### SET EXERCISE 1
Answer these questions from the passage on Ambry's object lifecycle:
(a) What does Ambry do once an object's TTL elapses?
(b) What share of objects uploaded to Ambry have a TTL of a week?
(c) After storing a large object in Ambry with a TTL, what do services share?

Ambry’s feature set provides many options to manage the lifecycle of an object. In particular, it provides the ability to:
Explicitly delete objects that were created at any point in time.
Set a time-to-live (TTL) for an object at creation time; once the TTL elapses, Ambry cuts off access to the object for user requests (auto expiry).
These two operations result in objects that are defunct but still resident on disk and open up the possibility of reclaiming the space occupied by them.
As Ambry grew in scale and onboarded more types of use cases at LinkedIn, including cases that used Ambry as a temporary cache for sharing large objects between services (to avoid having to deal with sending large objects, services store the object in Ambry with a TTL and share the Ambry ID), it became increasingly necessary to automatically and periodically reclaim space occupied by these defunct objects.
In fact, Ambry’s storage footprint at LinkedIn is in the petabytes, with nearly 10% of objects that are uploaded to Ambry having a TTL of a week and between 30-40% of them either expiring or being deleted within 3-6 months. So, as a cost-to-serve reduction initiative, the benefit of regularly cleaning up defunct objects is straightforward, as it enables a more efficient use of the available storage and reduces cost.

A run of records
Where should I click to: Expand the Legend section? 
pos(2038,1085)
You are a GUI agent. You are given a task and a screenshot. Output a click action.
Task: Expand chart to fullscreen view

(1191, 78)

### SET EXERCISE 2
Output as a numbered list the lines of the records from the line holding "You are a GUI" through the end of the records, inclusive, leaving out blank lines.

### TASK ANSWER 1
(a) It cuts off access to the object for user requests (auto expiry).
(b) Nearly 10%.
(c) The Ambry ID.

### TASK ANSWER 2
1. You are a GUI agent. You are given a task and a screenshot. Output a click action.
2. Task: Expand chart to fullscreen view
3. (1191, 78)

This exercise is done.